The other shortlisted artists were Enrico David, Roger Hiorns and Lucy Skaer.[29]
The winner was Susan Philipsz who graduated from Duncan of Jordanstone College of Art & Design in Dundee. She was the first artist ever to win with a purely aural work, having made an installation under three bridges in Glasgow in which she sung the traditional Scottish song "Lowlands Away". For the Turner Prize, the work consisted simply of loudspeakers installed along the walls in a gallery room. The other artists nominated were Dexter Dalwood, Angela de la Cruz, and the Otolith Group.[30]

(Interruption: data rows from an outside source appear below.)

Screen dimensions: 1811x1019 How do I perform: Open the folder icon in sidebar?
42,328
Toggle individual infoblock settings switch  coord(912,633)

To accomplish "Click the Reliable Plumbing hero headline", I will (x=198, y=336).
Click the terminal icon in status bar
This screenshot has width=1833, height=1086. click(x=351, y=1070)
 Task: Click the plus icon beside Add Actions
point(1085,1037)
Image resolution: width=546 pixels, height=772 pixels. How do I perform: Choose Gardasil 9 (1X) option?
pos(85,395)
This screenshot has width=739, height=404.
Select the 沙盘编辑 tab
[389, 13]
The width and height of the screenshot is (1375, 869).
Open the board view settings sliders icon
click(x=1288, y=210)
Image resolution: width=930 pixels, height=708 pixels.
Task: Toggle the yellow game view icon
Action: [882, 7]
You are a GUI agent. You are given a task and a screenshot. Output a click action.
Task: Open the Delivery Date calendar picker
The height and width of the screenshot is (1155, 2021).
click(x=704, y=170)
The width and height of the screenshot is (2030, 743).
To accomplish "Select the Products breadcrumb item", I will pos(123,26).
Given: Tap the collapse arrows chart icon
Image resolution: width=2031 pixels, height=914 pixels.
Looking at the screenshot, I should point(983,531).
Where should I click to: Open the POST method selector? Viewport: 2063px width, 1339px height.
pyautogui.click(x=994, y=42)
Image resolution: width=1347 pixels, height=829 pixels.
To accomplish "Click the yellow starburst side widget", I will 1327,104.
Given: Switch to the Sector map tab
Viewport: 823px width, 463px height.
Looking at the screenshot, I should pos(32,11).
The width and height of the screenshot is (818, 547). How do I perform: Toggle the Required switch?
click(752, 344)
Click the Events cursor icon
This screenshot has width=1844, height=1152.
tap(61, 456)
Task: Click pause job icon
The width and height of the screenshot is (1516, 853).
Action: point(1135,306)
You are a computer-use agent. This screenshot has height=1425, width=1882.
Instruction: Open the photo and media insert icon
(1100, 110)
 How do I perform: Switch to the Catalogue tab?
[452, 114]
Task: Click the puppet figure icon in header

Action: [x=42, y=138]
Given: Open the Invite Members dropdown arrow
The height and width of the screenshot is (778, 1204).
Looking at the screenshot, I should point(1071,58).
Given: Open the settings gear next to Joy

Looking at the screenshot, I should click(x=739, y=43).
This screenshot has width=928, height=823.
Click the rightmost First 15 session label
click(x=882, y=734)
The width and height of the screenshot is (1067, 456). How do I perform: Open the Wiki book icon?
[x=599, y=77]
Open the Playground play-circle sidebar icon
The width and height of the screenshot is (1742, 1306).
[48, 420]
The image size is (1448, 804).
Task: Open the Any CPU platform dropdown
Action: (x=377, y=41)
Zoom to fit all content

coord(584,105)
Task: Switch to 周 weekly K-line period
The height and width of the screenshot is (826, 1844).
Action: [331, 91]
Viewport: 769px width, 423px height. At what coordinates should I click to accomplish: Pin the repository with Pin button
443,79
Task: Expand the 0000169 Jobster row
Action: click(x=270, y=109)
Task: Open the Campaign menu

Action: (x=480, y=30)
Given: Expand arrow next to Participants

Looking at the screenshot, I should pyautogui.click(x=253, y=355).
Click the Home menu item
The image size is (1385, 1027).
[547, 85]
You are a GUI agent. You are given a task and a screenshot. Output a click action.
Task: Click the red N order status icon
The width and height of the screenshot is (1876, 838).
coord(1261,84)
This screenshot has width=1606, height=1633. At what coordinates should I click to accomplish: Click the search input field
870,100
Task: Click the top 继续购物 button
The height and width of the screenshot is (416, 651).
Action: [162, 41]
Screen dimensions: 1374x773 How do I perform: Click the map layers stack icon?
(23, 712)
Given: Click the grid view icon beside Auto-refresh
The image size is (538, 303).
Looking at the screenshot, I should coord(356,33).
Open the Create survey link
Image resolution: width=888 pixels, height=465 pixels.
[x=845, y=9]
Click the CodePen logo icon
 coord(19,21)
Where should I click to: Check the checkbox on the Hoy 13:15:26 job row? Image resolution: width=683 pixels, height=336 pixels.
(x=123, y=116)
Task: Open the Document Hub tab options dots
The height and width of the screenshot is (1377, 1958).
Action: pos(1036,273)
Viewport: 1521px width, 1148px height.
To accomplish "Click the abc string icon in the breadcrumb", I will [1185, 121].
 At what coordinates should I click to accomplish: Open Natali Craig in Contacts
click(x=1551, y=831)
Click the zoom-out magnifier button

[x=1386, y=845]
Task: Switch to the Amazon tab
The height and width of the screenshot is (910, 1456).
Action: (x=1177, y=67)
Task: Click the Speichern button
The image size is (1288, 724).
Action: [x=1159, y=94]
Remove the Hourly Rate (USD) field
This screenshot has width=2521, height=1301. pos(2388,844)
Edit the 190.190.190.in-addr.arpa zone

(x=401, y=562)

The 2011 Turner Prize took place in Gateshead at the Baltic Centre for Contemporary Art, away from the Tate in London for the first time since 2007. The winner was Martin Boyce.[31] The other nominees were Karla Black, Hilary Lloyd and George Shaw. The prize cermony was interrupted by the international streaker Mark Roberts who was hired by the artist Benedikt Dichgans. [32]
The Turner Prize has spawned various other prizes in reaction to or ridiculing it. In 1993, the K Foundation gave an "Anti-Turner Prize" of £40,000 for the "worst artist in Britain" with the same short list as the official prize: the winner of both prizes was Rachel Whiteread. In 1999, Trevor Prideaux organised the ongoing Turnip Prize as "a crap art competition... You can enter anything you like, but it must be rubbish"; the judging criteria include "Lack of effort" and "Is it shit?". In 2000 the Stuckists instituted "The Real Turner Prize" for painters, and an "Art Clown of the Year Award" for "outstanding idiocy in the visual arts", both continued in subsequent years (the Clown award given in 2002 to Serota).[38]
In 2002, Quintessentially, a private members' club run by Tom Parker Bowles, ran the "Alternative Turner Prize" with judges including Brian Sewell, who said it was for "a wider and more generous choice of art and artist."[39] In 2003, the Daily Mail ran a "Not the Turner Prize" competition. In 2005, the BBC staged a "Mock Turner".[40] In 2002, the alTURNERtive Prize was established at Welling School in Bexley, London, by Henry Ward. The exhibition celebrates the contemporary artwork by students aged 14–18. Since 2002 the exhibition has been judged by critics such as Michael Archer (who judged the Turner Prize the year Keith Tyson won) and has been presented by Richard Wentworth, Hew Locke and Ryan Gander.[41]
In 2007, an "Alternative Turner Prize" was staged at Tate Liverpool for those aged 13–25.[42] Also in that year, Merseyside Stop the War Coalition held the "Alturnertive Turner Prize" in Liverpool with support from Mark Wallinger.[43] And again in 2007 John Lowrie Morrison initiated the Jolomo Award a £20,000 prize for Scottish Landscape painting as a sort of Anti Turner Prize (now £25,000 for winner, £35,000 for all the prizes).[44]
In 2008, a "Turner Prize" was promoted by two brothers named Turner for the Holmfirth Arts Festival with exhibits in vans.[45]